05 April 2016

Exploratory Data Analysis -Part II

In this EBook, we will discuss Exploratory Data Analysis in detail. With the help of bank data, we will explore data analysis using a very popular open source tool called R.

The Dataset

Following is a bank data for the loan given out from bank:

	loan_id	amount	duration	payments	status
1	5314	96396	12	8033	B
2	5316	165960	36	4610	A
3	6863	127080	60	2118	A
4	5325	105804	36	2939	A
5	7240	274740	60	4579	A

The fields are defined as follows:

loan_id:

Each new loan is identified by this number
Discrete variable since it is like a count of the loan

amount:

The amount that has been given as a loan
Continuous variable since it can be fractioned between given intervals like R.s. 2.5

duration (in months):

Repayment period
Discrete since it is countable and is restricted to months

payments:

Total amount that has been repaid
Continuous variable since it can be fractioned between given intervals like Rs. 2.5

status:

What is the status of the loan i.e., has the customer has made the payment on time or has defaulted?
Ordinal categorical/qualitative variable

Before we perform any analysis on the data, it needs to be loaded into the tool. In R, the dataset is usually loaded in the form of data frames.
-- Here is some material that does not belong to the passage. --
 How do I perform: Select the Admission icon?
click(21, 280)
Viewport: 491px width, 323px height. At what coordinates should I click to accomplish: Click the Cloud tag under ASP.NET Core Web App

Let’s read the data into a data frame object

1	loan = read.table("D:/loan.asc", header=TRUE,sep=";")

Once we have the data loaded for analysis, let’s check the column headers

1	names(loan)

[1] “loan_id” “amount” “duration” “payments” “status”

Now, let’s have a look at the dimension of data.

Use dim() to obtain the dimensions of the data set (number of rows and number of columns).

dim(loan)

[1] 682 5

R does have option to check vertical and horizontal dimension separately.

Use nrow() and ncol() to get the number of rows and number of columns, respectively.

1	nrow(loan)

[1] 682

1	ncol(loan)

[1] 5

Before you move ahead, if you want to have a quick glimpse on the data structure, then use str() function.

The str() function returns useful pieces of information, including the above useful outputs and the type of data for each column.

str(loan)

‘data.frame’: 682 obs. of 5 variables:

$ loan_id : int 5314 5316 6863 5325 7240 6687 7284 6111 7235 5997 …

$ amount : int 96396 165960 127080 105804 274740 87840 52788 174744 154416 117024 …

$ duration: int 12 36 60 36 60 24 12 24 48 24 …

$ payments: num 8033 4610 2118 2939 4579 …

$ status : Factor w/ 4 levels “A”,”B”,”C”,”D”: 2 1 1 1 1 1 1 2 1 1 …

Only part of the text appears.